What is needed
Leave out the pictures and output exactly the lines below from the one with "The image size is (1568, 772)." down to the one with "You are a GUI", both of them included.

=== The input ===

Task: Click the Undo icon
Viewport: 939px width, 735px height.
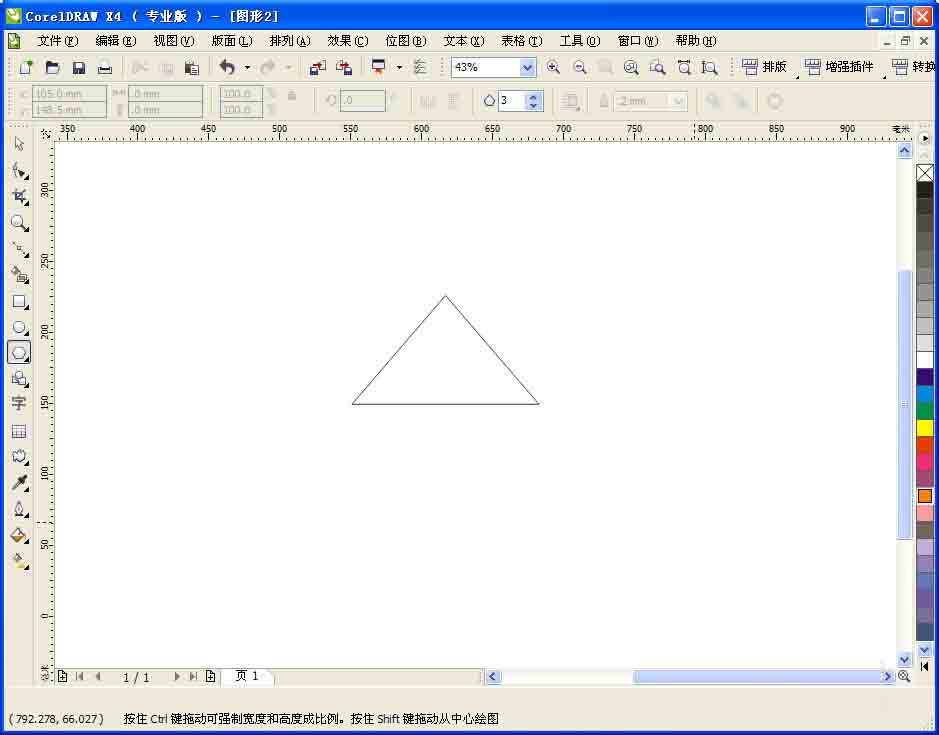Action: (x=226, y=66)
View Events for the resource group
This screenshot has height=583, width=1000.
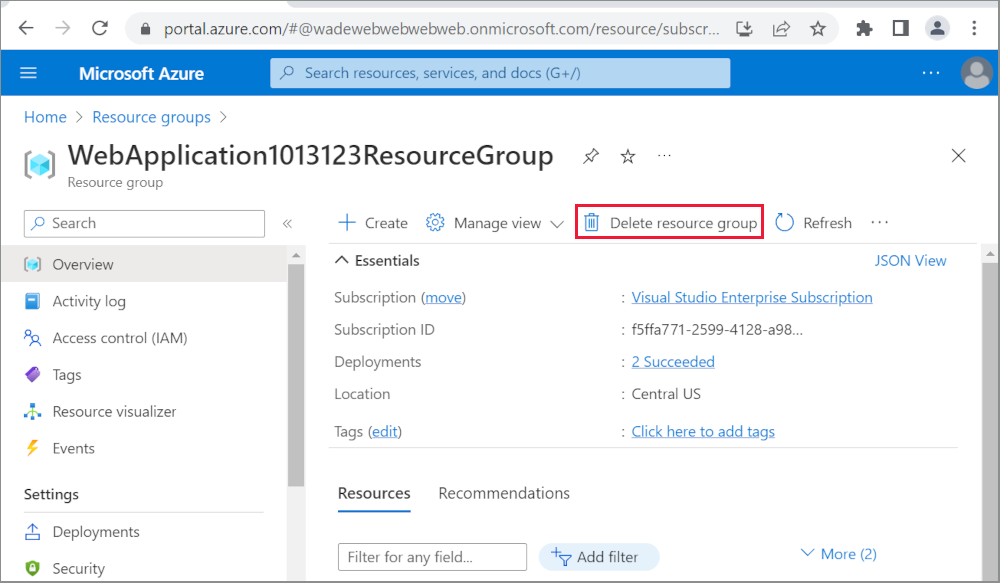coord(68,448)
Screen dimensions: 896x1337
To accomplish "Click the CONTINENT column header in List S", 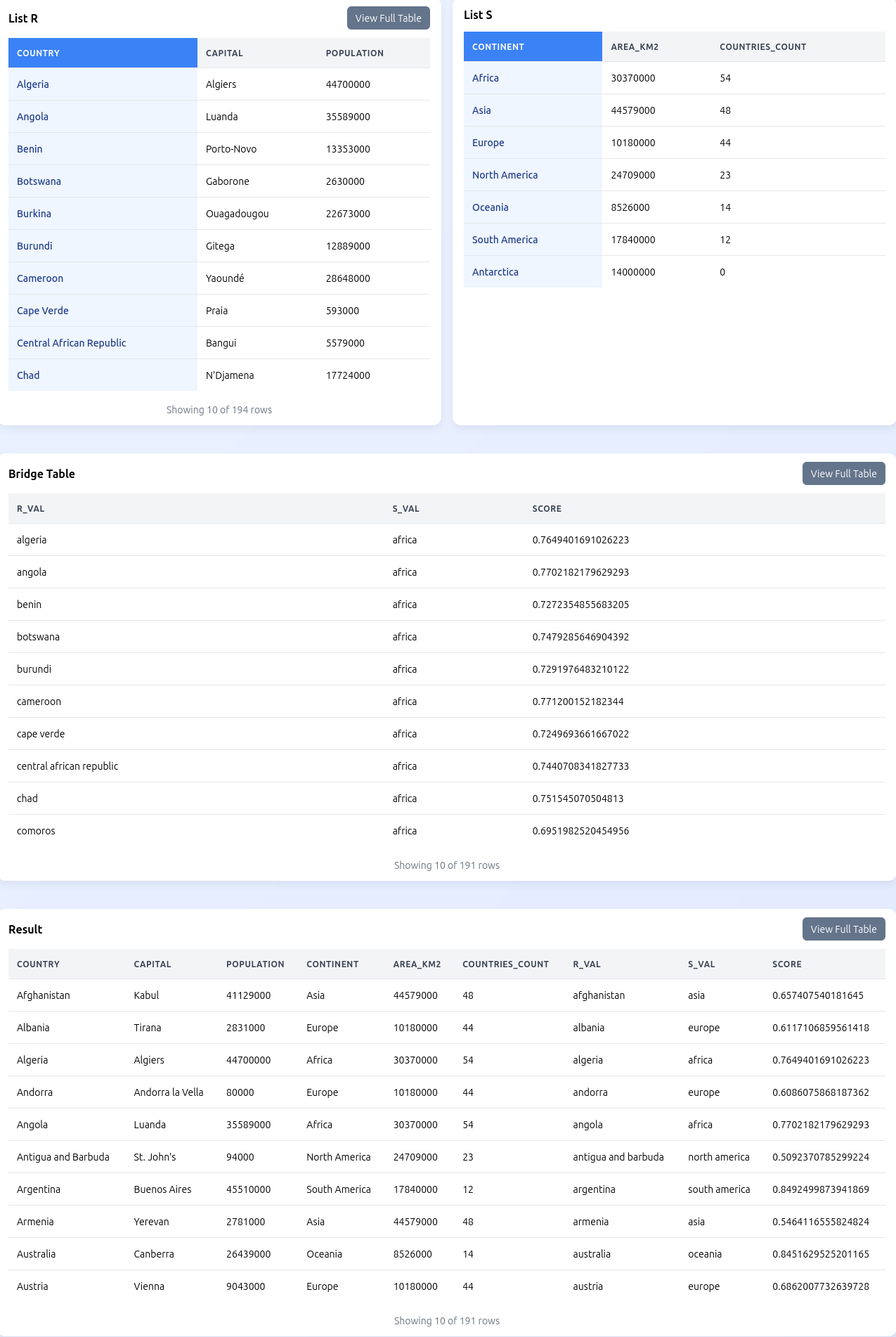I will pyautogui.click(x=498, y=47).
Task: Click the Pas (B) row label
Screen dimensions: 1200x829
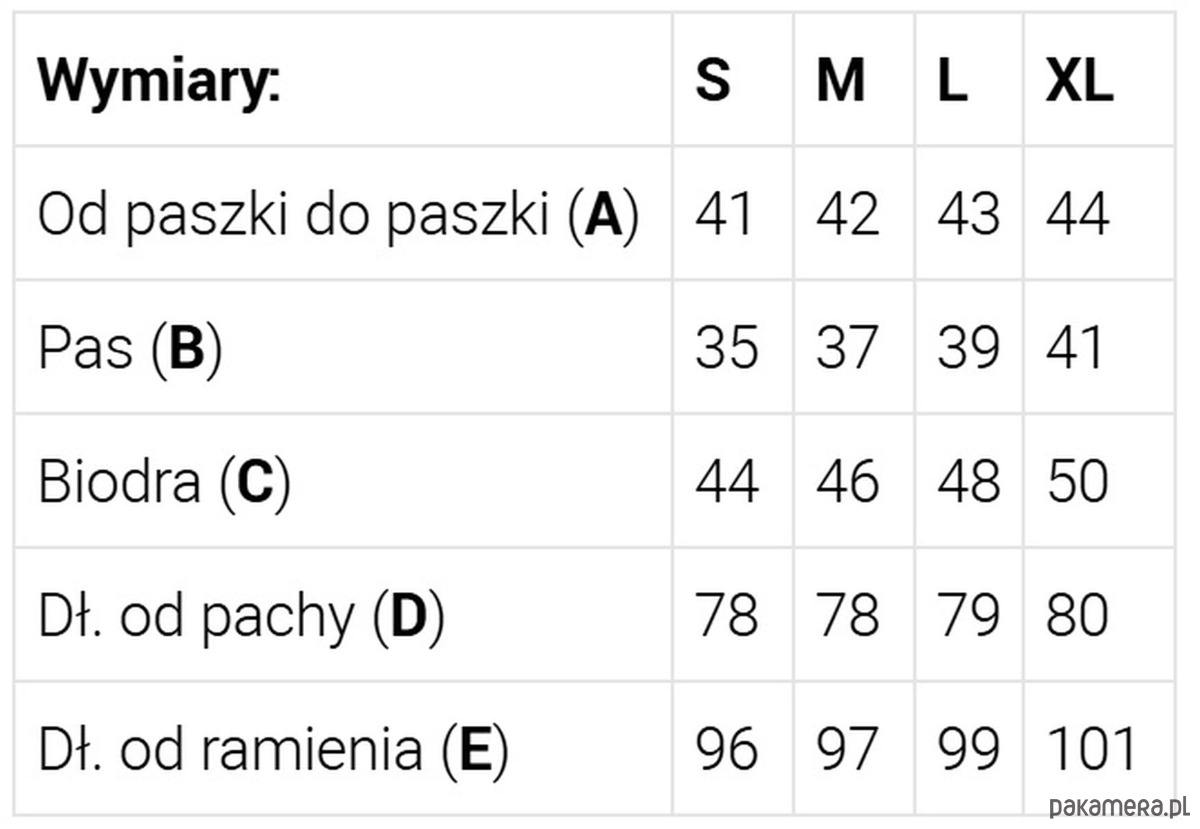Action: click(x=130, y=348)
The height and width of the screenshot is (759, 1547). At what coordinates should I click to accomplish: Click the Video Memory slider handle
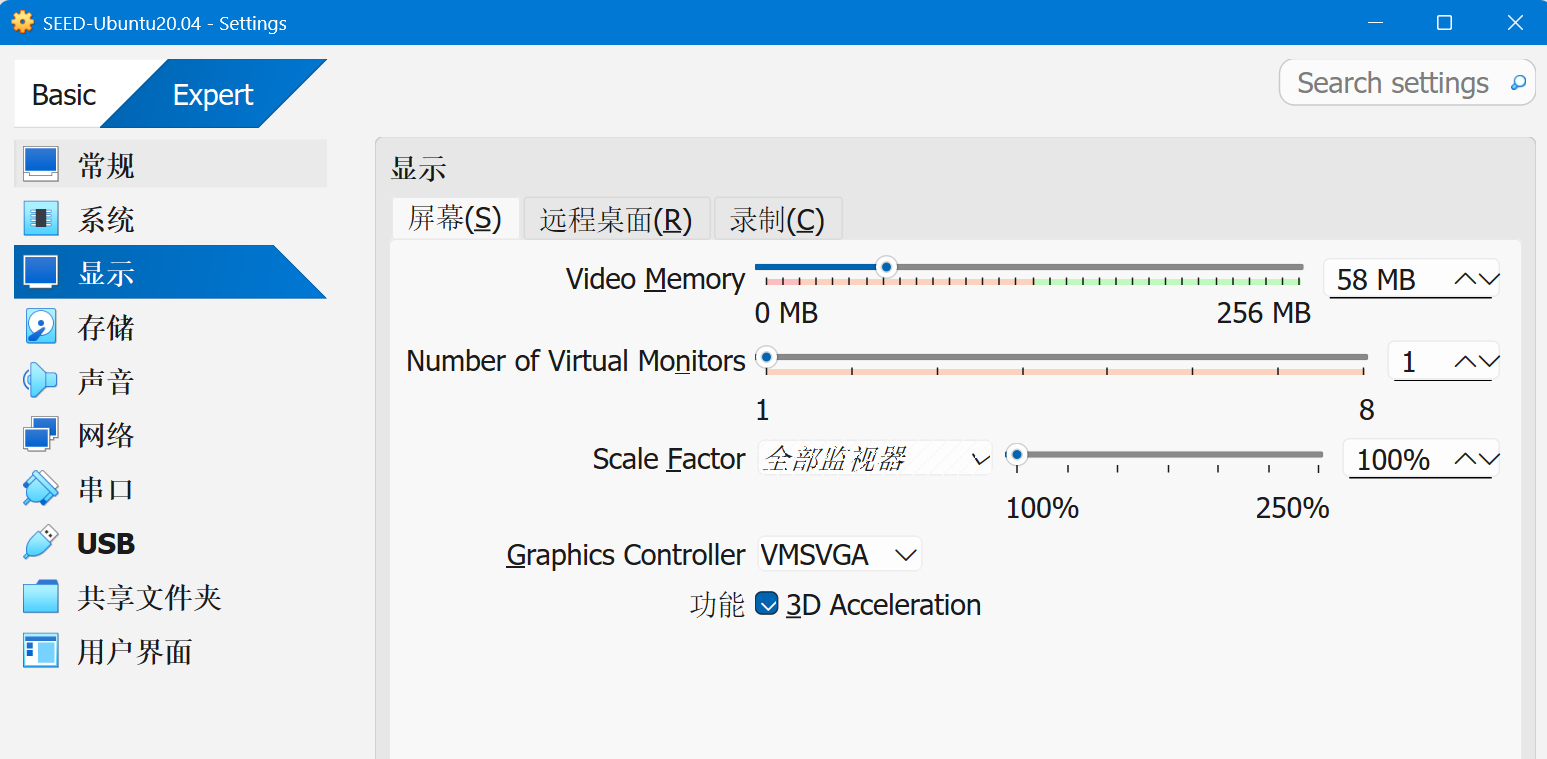click(x=885, y=267)
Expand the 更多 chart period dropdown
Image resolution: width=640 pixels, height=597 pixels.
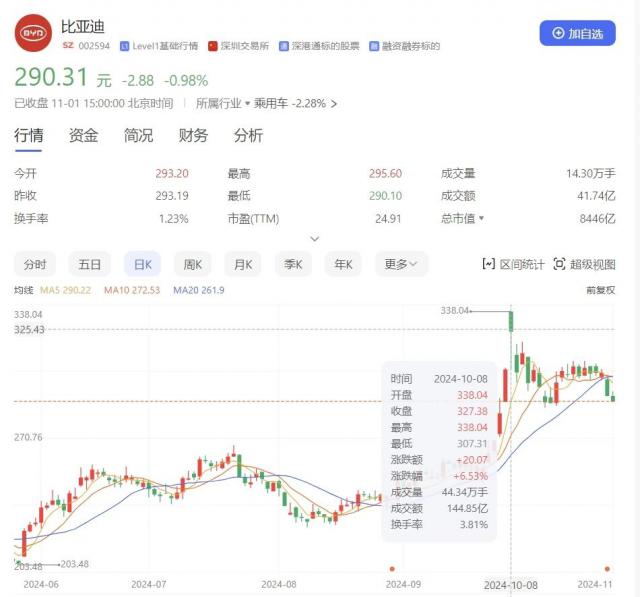point(401,264)
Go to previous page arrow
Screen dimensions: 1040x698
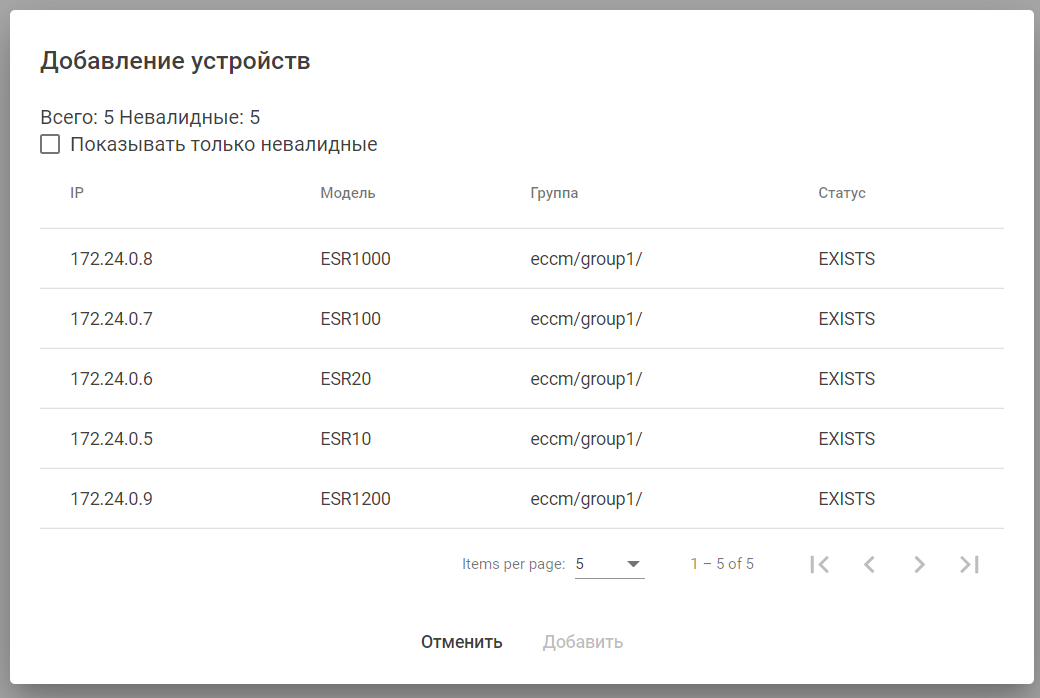tap(869, 564)
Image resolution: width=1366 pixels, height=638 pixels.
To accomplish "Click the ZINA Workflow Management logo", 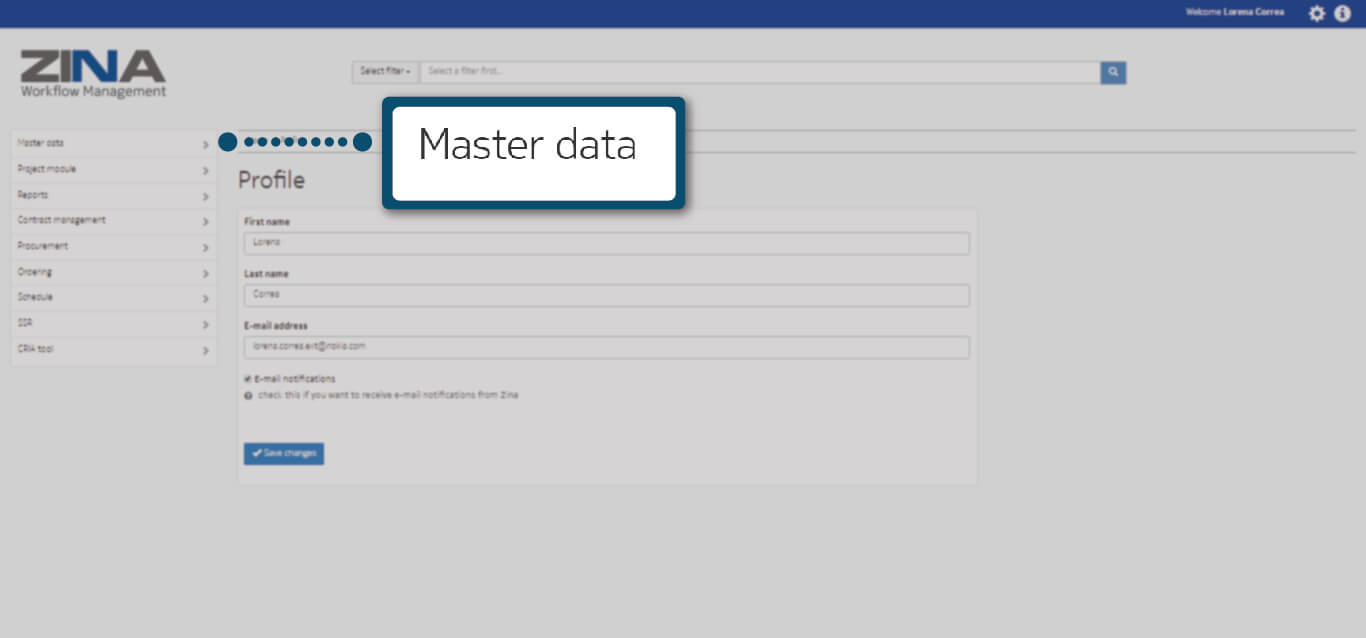I will (93, 74).
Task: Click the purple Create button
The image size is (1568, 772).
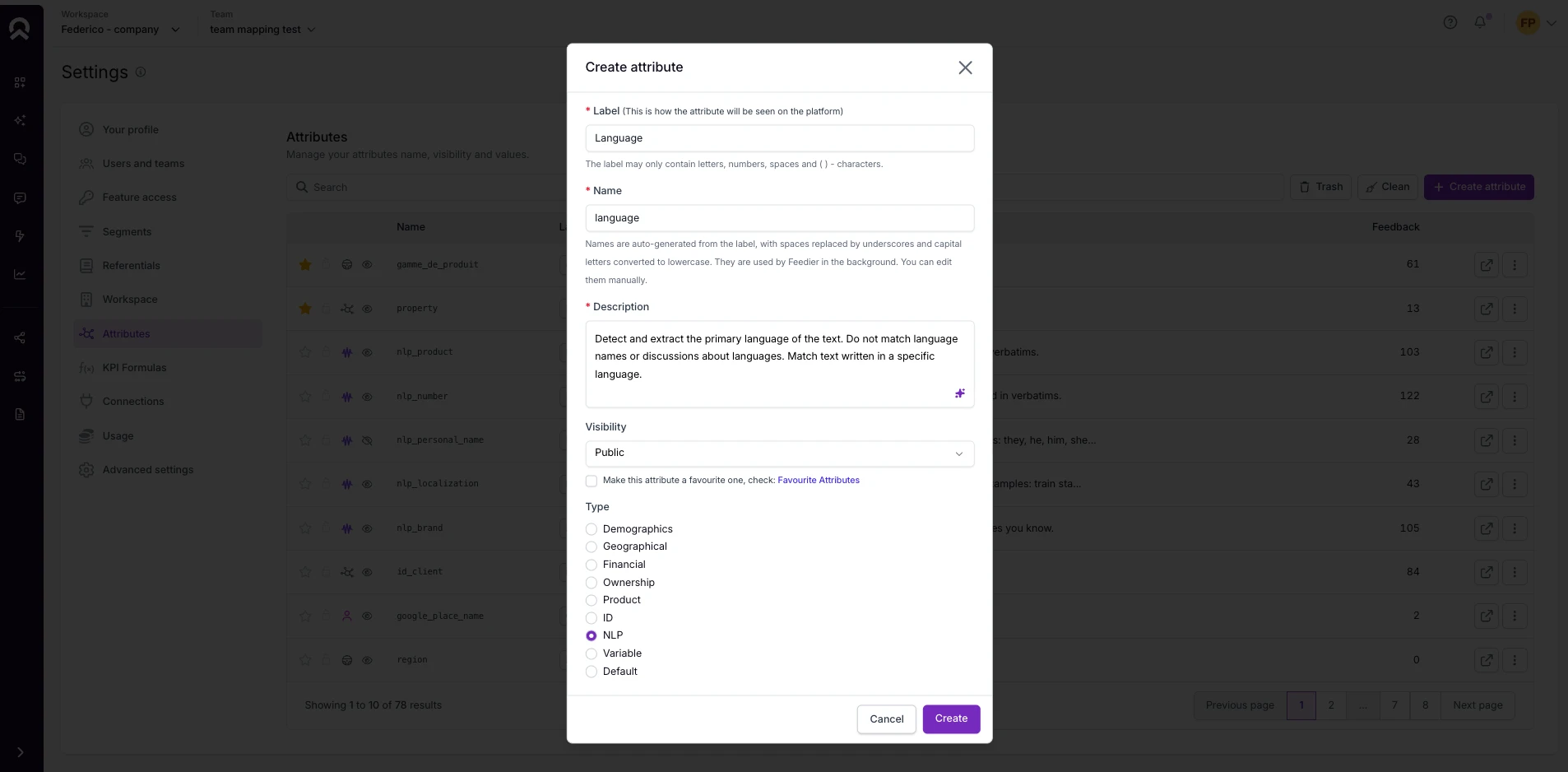Action: click(951, 719)
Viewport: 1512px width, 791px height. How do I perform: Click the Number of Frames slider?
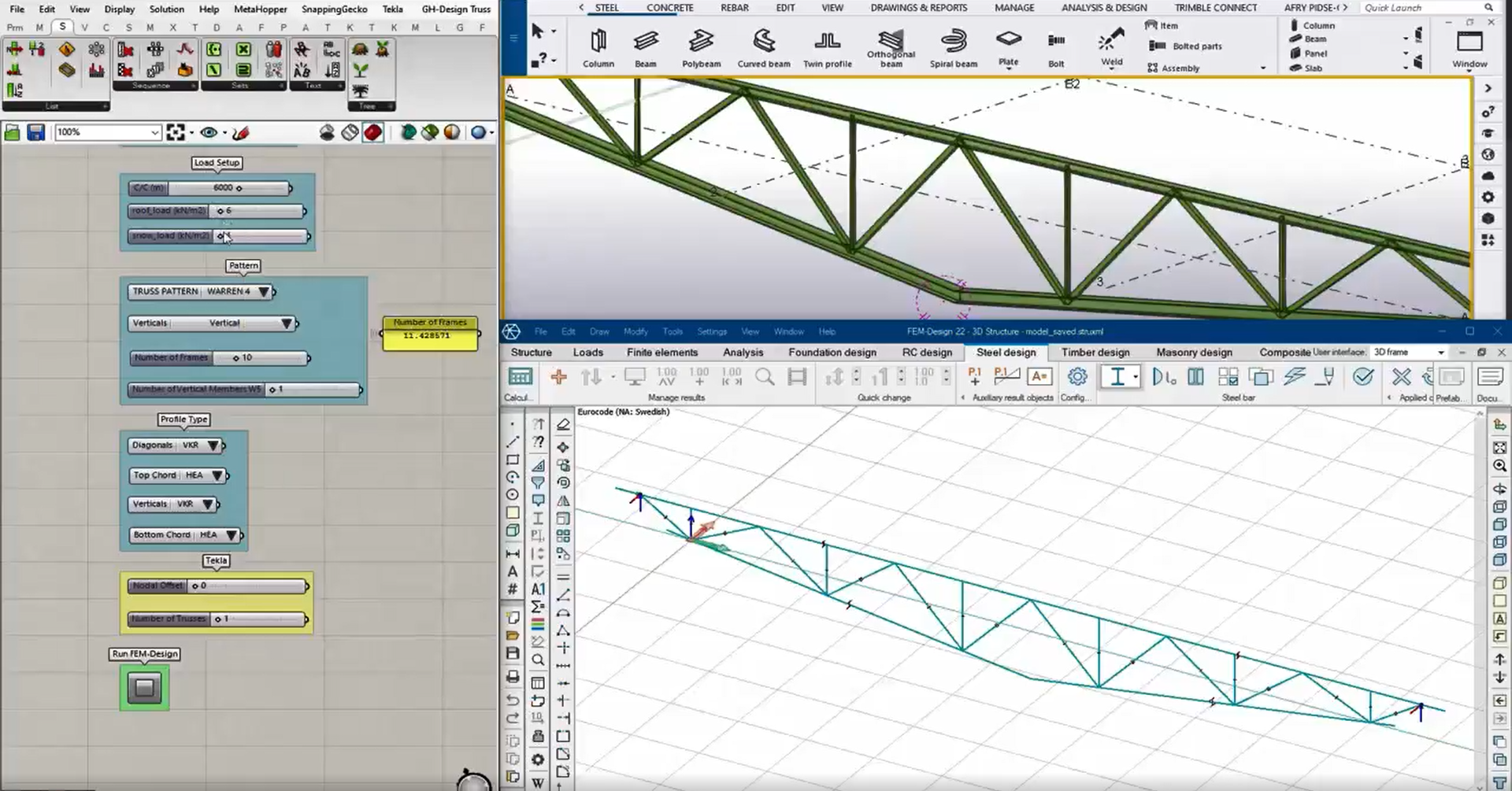[260, 358]
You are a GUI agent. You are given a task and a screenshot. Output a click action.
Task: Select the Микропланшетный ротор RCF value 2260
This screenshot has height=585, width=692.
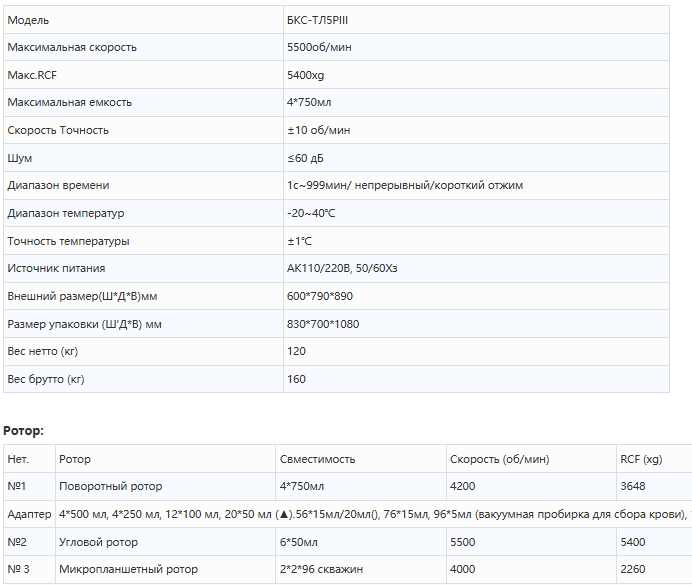coord(632,569)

===

Response area
The image size is (1568, 772).
Action: click(951, 719)
Viewport: 1512px width, 791px height. How do I perform: Click the Number of Frames slider?
[260, 358]
You are a GUI agent. You are given a task and a screenshot. Output a click action.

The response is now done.